Moisturization is a primary need in skin care. This study aimed to investigate whether the C12-C20 glucolipid emulsifier could provide minimalist water-in-oil emulsions (i.e., a minimum number of ingredients, in reasonable quantities) with a significant moisturizing effect across multiple geographies even if the emulsion structure needed to be adapted to meet local expectations. Four structures were tested containing a stabilizer and an oily phase that were adapted to address consumers’ skin feel expectations in each location. In vivo corneometry and transepidermal water loss (TEWL) measurements were carried out on volunteers with dry skin up to 24 h after application (leg or forearm; phototypes I to VI). The first investigation was completed in France comparing corneometry measurements to the control without the emulsifier and an untreated area. Studies were then performed in Brazil, India and Mauritius, combining corneometry and TEWL assessments. Significant increase in skin capacitance was observed in the four countries, compared to the untreated area, at 5/6/8 h after application and up to 24 h. The effect was also significant versus the control in the French study at 5 h.
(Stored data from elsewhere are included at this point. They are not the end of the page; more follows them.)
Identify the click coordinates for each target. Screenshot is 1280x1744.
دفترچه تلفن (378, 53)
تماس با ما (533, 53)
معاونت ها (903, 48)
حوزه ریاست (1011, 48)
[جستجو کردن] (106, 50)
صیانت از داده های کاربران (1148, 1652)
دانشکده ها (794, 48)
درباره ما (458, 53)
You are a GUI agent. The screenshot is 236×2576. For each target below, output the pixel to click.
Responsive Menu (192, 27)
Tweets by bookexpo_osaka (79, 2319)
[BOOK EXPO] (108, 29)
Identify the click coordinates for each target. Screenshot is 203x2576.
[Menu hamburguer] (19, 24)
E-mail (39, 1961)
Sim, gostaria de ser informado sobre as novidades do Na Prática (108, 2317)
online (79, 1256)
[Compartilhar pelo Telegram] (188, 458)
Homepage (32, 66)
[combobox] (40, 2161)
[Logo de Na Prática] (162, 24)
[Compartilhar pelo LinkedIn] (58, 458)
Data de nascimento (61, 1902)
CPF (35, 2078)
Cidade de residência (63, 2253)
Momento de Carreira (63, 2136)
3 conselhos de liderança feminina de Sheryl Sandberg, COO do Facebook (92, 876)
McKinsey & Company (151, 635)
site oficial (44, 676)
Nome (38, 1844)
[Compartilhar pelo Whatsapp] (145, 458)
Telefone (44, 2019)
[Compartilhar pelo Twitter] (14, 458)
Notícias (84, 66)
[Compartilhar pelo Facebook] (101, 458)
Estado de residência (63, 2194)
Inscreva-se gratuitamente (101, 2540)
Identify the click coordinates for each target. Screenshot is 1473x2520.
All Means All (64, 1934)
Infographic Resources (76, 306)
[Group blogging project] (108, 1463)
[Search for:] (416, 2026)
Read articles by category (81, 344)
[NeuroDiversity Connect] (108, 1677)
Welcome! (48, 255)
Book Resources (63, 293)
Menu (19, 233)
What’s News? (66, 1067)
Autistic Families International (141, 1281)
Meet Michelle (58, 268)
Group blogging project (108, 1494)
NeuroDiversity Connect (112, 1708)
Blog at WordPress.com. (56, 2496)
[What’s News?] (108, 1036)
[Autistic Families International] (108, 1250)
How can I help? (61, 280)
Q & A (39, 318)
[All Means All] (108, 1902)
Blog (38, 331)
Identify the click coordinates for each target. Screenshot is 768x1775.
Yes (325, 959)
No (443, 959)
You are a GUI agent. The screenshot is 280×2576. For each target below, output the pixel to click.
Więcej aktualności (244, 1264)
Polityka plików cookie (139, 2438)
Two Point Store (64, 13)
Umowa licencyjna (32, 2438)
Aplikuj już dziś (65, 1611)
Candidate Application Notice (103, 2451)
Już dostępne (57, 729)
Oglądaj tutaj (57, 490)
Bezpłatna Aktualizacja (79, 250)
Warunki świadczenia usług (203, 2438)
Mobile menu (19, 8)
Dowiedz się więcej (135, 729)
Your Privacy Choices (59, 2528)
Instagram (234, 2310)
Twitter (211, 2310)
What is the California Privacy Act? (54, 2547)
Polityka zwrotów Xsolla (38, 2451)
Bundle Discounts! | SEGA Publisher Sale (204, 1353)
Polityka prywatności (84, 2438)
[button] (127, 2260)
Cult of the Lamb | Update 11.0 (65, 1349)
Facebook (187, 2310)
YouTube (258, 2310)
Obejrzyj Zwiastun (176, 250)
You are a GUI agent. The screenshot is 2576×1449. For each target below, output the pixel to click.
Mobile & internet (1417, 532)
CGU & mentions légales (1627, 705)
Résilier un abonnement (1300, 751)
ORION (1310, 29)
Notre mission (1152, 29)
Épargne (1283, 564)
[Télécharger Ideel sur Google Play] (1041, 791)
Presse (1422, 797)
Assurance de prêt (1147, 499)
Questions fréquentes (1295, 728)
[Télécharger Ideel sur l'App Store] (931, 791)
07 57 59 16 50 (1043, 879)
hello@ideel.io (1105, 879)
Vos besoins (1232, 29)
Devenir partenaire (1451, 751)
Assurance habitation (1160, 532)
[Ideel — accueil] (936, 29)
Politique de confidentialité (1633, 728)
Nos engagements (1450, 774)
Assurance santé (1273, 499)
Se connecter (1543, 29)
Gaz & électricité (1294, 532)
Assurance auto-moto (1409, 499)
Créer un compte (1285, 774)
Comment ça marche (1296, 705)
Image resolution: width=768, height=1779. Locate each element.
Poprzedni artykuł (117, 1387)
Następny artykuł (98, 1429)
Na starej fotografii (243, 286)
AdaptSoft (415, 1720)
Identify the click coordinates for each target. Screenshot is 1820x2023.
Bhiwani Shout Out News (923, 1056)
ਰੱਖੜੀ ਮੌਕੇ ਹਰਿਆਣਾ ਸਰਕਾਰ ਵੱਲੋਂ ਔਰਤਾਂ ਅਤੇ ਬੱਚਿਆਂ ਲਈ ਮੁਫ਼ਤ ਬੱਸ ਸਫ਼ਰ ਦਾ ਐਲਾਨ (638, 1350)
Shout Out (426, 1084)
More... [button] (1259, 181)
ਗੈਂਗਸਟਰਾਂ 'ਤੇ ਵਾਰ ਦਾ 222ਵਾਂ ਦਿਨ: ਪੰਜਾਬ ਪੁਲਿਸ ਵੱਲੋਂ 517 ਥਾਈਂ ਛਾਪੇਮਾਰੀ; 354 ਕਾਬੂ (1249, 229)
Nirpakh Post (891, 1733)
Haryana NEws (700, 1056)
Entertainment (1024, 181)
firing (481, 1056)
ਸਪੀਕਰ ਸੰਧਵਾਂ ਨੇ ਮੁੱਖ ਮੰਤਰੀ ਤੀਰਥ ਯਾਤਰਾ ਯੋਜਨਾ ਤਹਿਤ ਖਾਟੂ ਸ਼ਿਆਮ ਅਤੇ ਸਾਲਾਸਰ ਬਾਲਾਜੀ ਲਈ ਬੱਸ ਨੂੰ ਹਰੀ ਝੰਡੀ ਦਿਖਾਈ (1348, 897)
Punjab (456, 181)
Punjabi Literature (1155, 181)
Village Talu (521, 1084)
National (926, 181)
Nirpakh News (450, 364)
A significant decrease in TEWL compared to the untreated area was observed concurrently in Brazil, India and Mauritius.

1. Introduction

Hydration is a fundamental need in skin care all over the world as evidenced by regular reviews on moisturizing agents, both for cosmetic and therapeutic uses [1,2,3]. Water content, ideally between 10% and 15%, is essential to maintain skin health, with optimized barrier function. Skin moisturization also supports mechanical properties of the skin (plasticity) and a smooth surface appearance [4]. Some areas of the body such as the face and extremities are more likely to dry out; localized, drier facial skin was also found on subjects presenting with a “normal skin” condition, without visible signs of roughness [5,6]. Aging also increases the propensity for skin dryness, with disparities depending on the body area [7,8,9]. Environmental factors (e.g., climatic conditions) additionally impact skin health. While climatic change and the consequences of global warming on humans are a matter of debate, excessive temperature and reduction in relative humidity caused by the land warming faster than the sea, at least during transient extreme climatic events, would result in more people with dry skin and an increased need for moisturizing care [10].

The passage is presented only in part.